The inradius in a right angled triangle with integer side is $r$, if $r = 4$ the greatest perimeter is ??
My attempt- I know that $ r = (s-a)\tan \frac{A}{2} $
Thus $ 2r = a+b-c $
I also know that $ a \le b \lt c $
I also tried squaring both the sides and using Pythagorean theorem.
On
We begin with Euclid's formula for generating Pythagorean triples. $$A=m^2-n^2 \qquad B=2mn \qquad C=m^2+n^2$$
The inradius of this triple is $\quad r=\dfrac{A+B-C}{2}=(m-n)n=4\quad$ so we need $\,(m-n=4\land n=1)\, \text{ or } \,(m-n=1\land n=4).\quad$
For $\,\big((5-1)1\big),\, F(5,1)=(24,10,26).\,$ The triple is not primitive and the perimeter is $\,60.$
For $\,\big((5-4)4\big),\, F(5,4)=(9,40,41).\,$ The triple is primitive and the perimeter is $\,90.$
The thing that makes this problem actually have a solution (rather than allowing the perimeter to go to infinity) is that the triangle must have integer sides.
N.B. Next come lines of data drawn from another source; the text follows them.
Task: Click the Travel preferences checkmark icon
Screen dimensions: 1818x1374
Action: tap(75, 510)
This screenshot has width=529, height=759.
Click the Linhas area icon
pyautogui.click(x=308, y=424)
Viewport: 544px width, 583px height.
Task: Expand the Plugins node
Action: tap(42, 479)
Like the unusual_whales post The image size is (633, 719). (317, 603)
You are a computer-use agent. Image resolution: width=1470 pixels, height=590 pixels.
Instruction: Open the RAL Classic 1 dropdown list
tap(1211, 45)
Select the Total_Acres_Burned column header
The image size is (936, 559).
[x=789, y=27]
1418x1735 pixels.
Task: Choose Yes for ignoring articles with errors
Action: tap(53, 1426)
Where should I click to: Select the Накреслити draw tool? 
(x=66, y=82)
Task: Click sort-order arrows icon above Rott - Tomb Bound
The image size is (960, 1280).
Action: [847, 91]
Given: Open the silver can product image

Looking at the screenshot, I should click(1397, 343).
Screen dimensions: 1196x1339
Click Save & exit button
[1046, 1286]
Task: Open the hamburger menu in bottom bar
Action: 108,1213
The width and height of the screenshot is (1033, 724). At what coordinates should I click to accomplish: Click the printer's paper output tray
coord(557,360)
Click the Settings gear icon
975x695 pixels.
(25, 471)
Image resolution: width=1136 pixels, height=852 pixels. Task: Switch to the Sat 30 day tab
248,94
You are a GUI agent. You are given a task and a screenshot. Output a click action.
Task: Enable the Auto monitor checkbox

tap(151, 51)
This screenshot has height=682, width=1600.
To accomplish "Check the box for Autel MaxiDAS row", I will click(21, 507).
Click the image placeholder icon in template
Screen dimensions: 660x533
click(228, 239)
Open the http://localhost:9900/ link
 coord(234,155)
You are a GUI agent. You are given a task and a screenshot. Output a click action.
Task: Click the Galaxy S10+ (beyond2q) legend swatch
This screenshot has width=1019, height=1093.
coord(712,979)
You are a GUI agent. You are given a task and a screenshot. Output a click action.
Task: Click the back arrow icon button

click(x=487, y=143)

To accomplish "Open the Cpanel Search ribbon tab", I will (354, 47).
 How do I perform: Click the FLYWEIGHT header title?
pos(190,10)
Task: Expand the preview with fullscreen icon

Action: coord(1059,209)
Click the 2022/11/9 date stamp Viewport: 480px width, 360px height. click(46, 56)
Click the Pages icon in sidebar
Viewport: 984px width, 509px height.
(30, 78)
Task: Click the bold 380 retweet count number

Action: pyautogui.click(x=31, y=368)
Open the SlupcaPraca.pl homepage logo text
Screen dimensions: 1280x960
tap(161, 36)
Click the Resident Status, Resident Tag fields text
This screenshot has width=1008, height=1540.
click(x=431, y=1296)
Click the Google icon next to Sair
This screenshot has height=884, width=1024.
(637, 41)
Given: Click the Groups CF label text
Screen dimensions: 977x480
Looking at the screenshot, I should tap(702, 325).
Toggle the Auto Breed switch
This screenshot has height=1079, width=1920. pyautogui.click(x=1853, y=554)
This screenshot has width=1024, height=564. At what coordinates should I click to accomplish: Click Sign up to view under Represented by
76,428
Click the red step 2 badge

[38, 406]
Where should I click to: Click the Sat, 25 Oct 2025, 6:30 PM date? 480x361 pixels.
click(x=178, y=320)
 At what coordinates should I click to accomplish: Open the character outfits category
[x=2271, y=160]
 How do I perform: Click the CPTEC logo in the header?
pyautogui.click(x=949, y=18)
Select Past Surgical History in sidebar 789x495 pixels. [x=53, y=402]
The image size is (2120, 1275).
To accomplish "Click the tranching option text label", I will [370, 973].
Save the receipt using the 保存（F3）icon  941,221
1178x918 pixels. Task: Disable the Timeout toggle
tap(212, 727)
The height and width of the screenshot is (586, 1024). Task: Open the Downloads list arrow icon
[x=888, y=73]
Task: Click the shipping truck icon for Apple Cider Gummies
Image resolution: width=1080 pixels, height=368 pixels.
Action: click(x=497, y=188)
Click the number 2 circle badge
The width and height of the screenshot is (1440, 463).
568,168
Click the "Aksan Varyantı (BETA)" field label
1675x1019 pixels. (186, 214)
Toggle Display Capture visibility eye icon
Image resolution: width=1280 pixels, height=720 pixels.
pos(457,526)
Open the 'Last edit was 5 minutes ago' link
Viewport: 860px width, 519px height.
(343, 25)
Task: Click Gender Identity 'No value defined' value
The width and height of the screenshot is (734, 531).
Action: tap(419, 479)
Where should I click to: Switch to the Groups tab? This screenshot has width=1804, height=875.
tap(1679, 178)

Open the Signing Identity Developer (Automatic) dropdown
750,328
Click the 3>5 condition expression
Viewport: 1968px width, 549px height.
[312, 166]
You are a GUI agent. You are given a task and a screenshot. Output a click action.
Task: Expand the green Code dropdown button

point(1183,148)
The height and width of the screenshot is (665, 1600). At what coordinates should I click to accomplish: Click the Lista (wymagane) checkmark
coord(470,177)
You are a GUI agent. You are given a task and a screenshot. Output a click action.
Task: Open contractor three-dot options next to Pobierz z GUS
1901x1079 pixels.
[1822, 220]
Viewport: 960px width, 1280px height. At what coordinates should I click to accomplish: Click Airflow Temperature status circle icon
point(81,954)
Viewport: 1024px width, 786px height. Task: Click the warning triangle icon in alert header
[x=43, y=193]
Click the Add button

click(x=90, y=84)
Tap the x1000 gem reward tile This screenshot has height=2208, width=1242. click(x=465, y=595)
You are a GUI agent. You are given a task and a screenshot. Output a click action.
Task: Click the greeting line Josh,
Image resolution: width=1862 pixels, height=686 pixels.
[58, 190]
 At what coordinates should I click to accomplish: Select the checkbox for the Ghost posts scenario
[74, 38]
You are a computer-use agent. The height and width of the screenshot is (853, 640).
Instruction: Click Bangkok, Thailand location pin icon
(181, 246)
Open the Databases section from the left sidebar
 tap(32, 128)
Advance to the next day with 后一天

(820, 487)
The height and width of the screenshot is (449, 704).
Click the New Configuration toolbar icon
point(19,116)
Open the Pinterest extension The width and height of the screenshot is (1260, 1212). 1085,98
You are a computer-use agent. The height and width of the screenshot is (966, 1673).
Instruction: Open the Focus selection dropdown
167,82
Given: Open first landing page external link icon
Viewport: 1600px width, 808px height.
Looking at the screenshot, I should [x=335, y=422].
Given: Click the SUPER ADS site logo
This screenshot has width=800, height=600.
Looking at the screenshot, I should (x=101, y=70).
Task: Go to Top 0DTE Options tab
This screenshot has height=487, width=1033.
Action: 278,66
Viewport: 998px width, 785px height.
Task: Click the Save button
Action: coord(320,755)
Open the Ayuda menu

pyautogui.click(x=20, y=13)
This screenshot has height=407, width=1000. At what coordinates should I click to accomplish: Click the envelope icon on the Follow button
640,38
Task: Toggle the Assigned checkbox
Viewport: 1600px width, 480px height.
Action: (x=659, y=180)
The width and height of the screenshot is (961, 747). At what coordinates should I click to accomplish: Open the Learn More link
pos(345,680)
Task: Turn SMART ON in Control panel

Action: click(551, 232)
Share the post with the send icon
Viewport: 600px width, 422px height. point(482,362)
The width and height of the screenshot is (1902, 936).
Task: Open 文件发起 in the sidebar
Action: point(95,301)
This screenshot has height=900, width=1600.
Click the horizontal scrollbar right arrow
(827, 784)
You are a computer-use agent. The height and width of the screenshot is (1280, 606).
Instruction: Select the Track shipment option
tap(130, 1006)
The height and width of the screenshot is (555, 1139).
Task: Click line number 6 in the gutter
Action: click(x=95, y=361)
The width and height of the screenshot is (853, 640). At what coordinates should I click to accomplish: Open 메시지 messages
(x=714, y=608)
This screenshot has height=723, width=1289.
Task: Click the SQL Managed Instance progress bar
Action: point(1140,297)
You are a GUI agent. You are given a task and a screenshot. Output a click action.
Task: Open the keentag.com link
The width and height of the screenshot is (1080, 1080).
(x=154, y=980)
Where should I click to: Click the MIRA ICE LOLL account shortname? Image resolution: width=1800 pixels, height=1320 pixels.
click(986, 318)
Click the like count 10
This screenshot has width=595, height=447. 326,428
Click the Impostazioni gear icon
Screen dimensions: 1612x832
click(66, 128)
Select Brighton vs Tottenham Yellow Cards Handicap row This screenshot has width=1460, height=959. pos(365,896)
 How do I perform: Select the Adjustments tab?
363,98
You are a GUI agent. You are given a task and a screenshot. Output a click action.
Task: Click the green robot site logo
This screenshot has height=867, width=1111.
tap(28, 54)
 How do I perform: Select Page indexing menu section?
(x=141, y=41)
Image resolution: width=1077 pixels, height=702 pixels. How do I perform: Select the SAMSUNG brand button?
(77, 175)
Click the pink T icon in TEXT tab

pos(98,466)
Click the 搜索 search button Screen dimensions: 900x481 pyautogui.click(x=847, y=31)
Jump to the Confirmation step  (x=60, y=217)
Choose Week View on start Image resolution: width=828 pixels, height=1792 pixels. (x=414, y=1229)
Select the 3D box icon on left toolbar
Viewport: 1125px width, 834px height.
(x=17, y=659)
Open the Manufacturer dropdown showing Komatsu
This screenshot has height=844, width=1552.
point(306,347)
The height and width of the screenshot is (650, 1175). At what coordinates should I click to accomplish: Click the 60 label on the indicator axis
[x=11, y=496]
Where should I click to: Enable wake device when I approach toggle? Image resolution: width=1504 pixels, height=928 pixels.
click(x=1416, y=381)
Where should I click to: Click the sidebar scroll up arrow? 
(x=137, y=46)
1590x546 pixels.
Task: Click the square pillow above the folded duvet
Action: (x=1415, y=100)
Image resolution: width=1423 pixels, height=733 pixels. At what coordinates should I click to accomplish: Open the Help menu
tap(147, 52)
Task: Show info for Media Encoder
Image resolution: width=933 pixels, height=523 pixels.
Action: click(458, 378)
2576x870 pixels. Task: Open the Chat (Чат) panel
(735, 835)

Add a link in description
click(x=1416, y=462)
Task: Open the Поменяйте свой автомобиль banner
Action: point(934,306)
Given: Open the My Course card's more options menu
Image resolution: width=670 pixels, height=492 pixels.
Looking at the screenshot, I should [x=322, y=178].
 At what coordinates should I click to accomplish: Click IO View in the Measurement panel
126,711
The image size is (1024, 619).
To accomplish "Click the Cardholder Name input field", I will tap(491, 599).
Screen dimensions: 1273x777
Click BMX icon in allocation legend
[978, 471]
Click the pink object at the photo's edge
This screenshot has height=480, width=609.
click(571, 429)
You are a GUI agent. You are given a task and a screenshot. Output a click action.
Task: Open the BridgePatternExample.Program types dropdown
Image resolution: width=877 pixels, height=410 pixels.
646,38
Since the shorter leg of the triangle must be greater than $8$ and less than $8 + \sqrt{32} < 14$ (you can figure out why, if you like), there are only a few possible lengths the shorter leg can have. So one approach to the solution is, you could simply try each one.
If you think about what would make the perimeter greater or less without the integer-side restriction, you might have a clue which side length to try first and when to stop looking, which would save some effort.
Another possible approach is to use the formula for generating Pythagorean triples: $c = m(p^2+q+2),$ $a = m(p^2 - q^2),$ $b = 2mpq.$ This will also get the answer, though it might still involve some trial and error.